**Brief:**
Continue the passage reviewing research on race and police frisking, starting right after its final sentence.
** start Document excerpt **
Several extensive investigations show poorer outcomes for racial minorities amplifying over the last half-century. Alexander (2012) shows that, through a host of government policies, and the “War on Drugs” in particular, the United States has given back many of the gains achieved during the Civil Rights Movement of the mid-twentieth century. Also focusing on the “War on Drugs,” Mauer (2006) finds policy as a catalyst for race-based inequities in legal outcomes, and that these outcomes were not incidental but intended by policy-makers.

A second area of research concerns the role of race in shaping police frisking behavior. “Stop-and-frisk” procedures have received ample scholarly attention, though largely depend on department-level aggregated statistics as compared to the individual, stop-level data used in this study. Ridgeway (2007) finds that, in New York City, nonwhites received slightly more frequent frisks; however, differences in raw statistics overstate racial disparities. Nevertheless, significant racial disparities exist in New York City pertaining to implementation of marijuana enforcement across both stops and arrests (Geller and Fagan 2010). Gelman et al. (2007) find significantly strong results with blacks and Hispanics being stopped twice as frequently as whites, though being arrested less frequently. While Gelman et al. (2007) examine precinct-level data in New York City, Ridgeway (2007) focuses mostly on establishing proper benchmarks for determining racial disparities stop-and-frisk data in New York City. MacDonald, et al. (2007) find that race plays a role in citizens’ perceptions of police practices through a survey of 3000 Cincinnati residents. While most studies focus on the race of the (would-be) frisked, a number of other studies focus particularly on the race of the frisker (officer) and come to a range of conclusions; see Skogan and Frydl (2004), Brown and Frank (2006), Sklansky (2006), and Gilliard-Matthews et al. (2008).

Related to the decision to perform a frisk, Persico and Todd (2006) find evidence to suggest that officers administer searches so as to maximize the number of successful searches.Footnote 1 Antonovics and Knight (2009) note that searches are more likely to occur when the races of the officer and the searched differ. The two previous analyses empirically test a theoretical model of officer search behavior initially put forth by Knowles et al. (2001). Further, Durlauf (2005) notes that there exists an equity/efficiency tradeoff in racial profiling—namely, the inequity in racial profiling must be weighed against the reduction in crime rates should underlying cross-race differences in illicit activity dictate such a relationship to exist.
** end Document excerpt **
** start Entries **
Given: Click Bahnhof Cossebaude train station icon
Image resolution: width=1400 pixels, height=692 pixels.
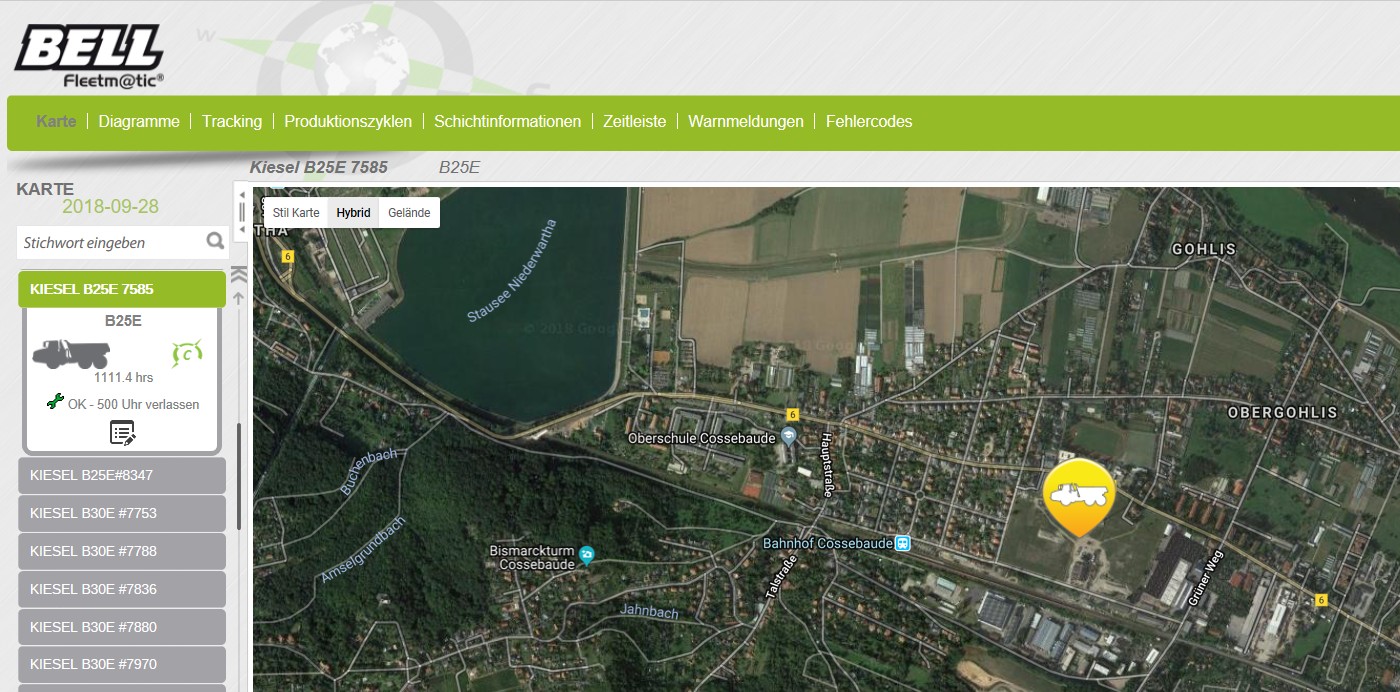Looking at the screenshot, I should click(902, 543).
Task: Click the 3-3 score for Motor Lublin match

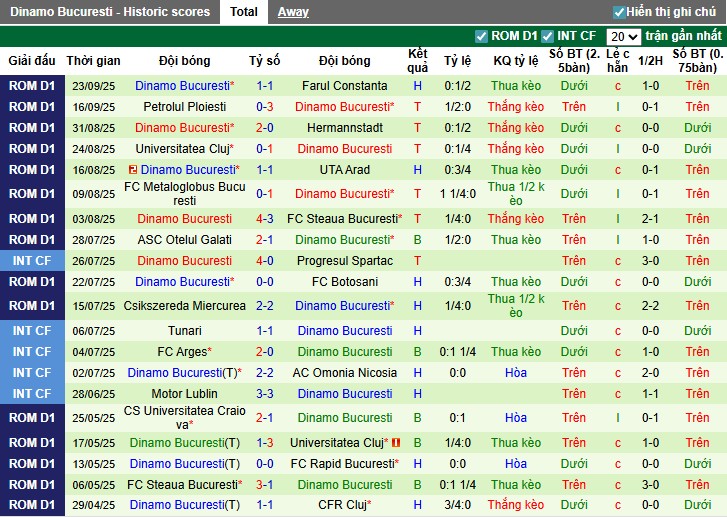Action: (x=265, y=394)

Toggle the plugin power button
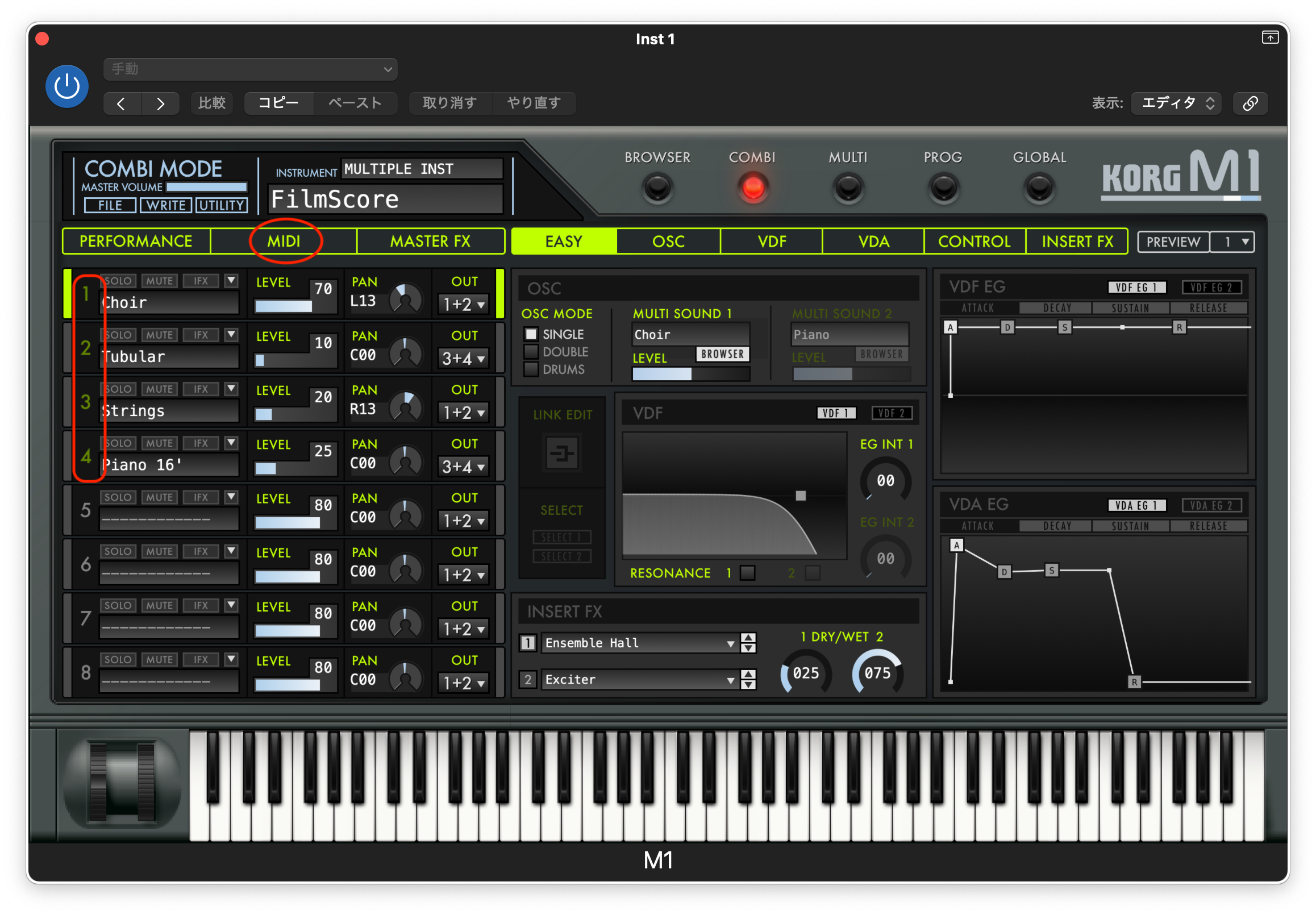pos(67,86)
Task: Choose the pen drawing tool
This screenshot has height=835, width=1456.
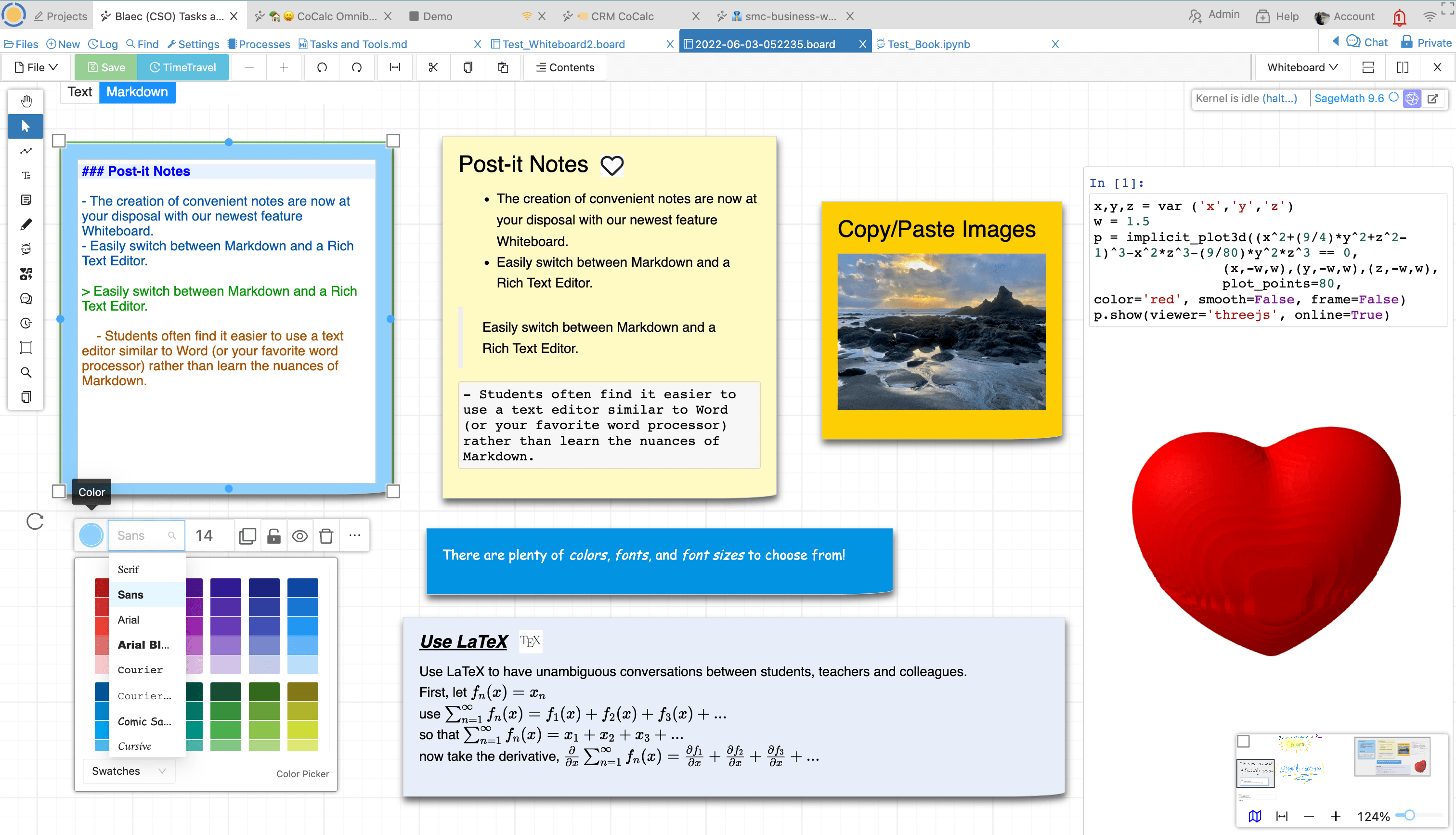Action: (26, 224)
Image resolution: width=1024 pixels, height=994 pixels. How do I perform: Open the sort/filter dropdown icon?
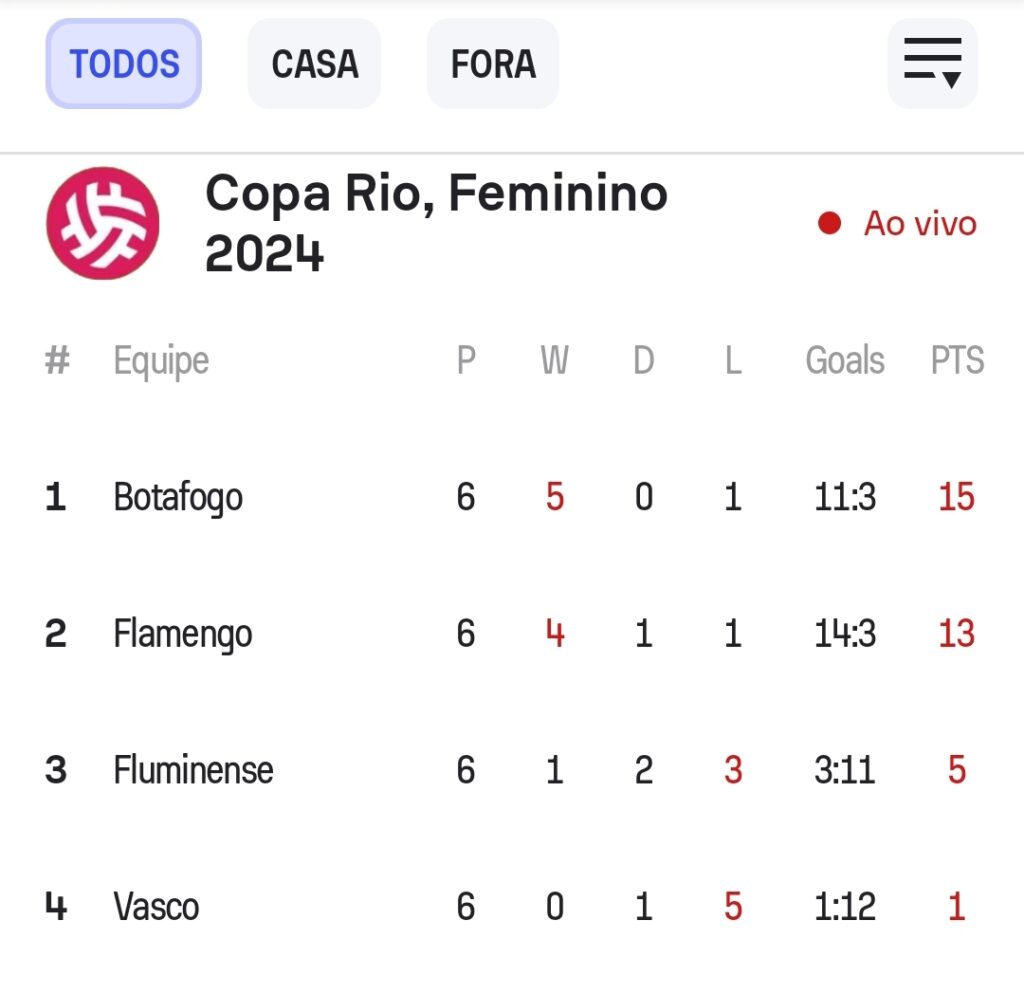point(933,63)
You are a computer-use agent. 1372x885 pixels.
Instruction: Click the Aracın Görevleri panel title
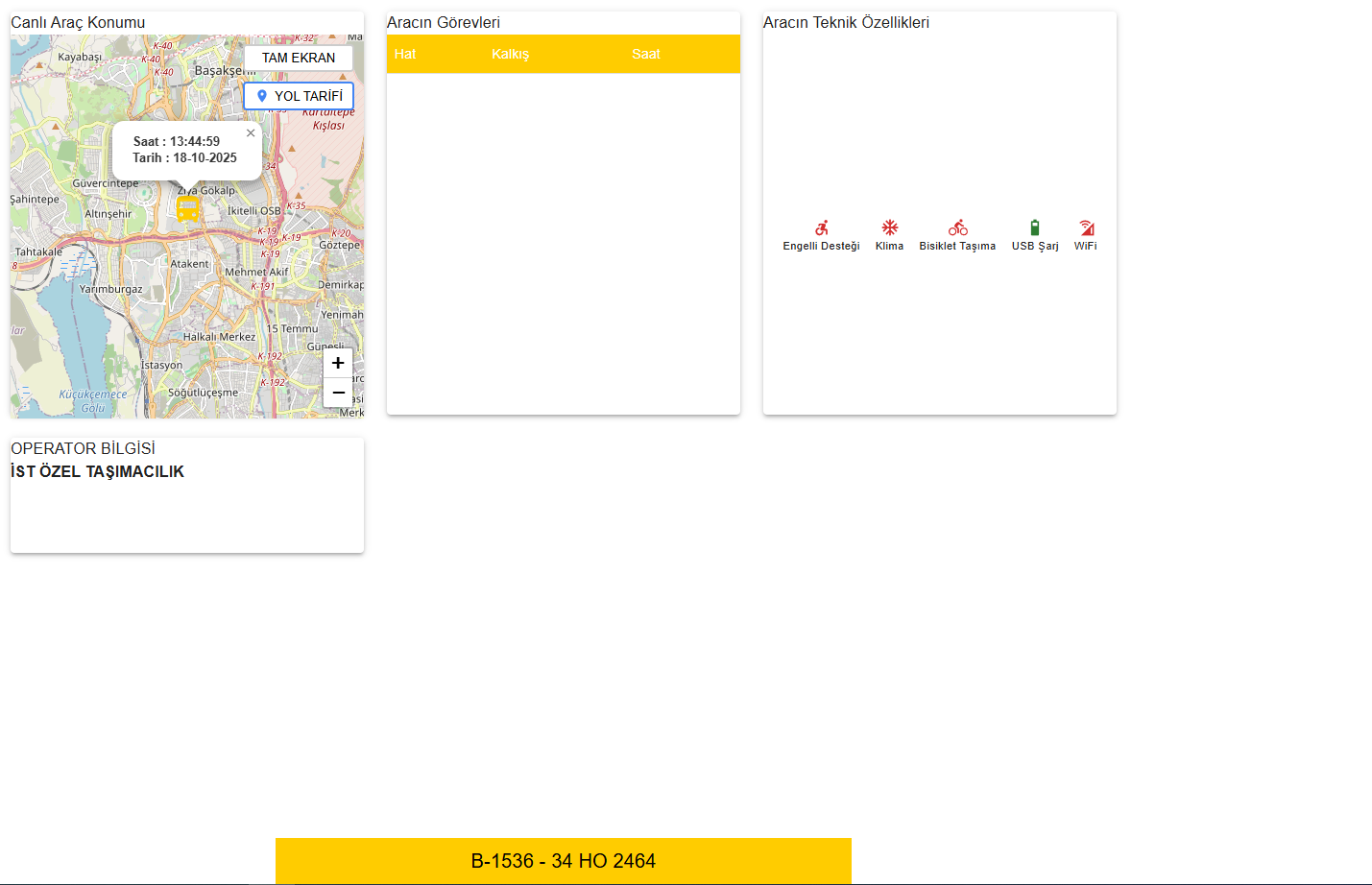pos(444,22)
** end Entries **
**Reply:**
A few previous studies have investigated the role of race in frisking behavior by police during traffic stops. Farrell (2011) examines nearly 150,000 traffic stops across the state of Rhode Island during the 2005 calendar year and incorporates a hierarchical generalized linear model to separate stop-level effects from assorted agency-level effects. While controlling for race, her discussion focuses in large part of the role of gender in explaining traffic stop-related outcomes. Rosenfeld et al. (2012), using traffic stop-level data on males from St. Louis, show that young African-American males are searched at higher rates than young White males, though this discrepancy diminishes among males aged 30 or older. Ritter (2013) examines traffic stop-specific searches in Minneapolis and finds results consistent with implicit discrimination.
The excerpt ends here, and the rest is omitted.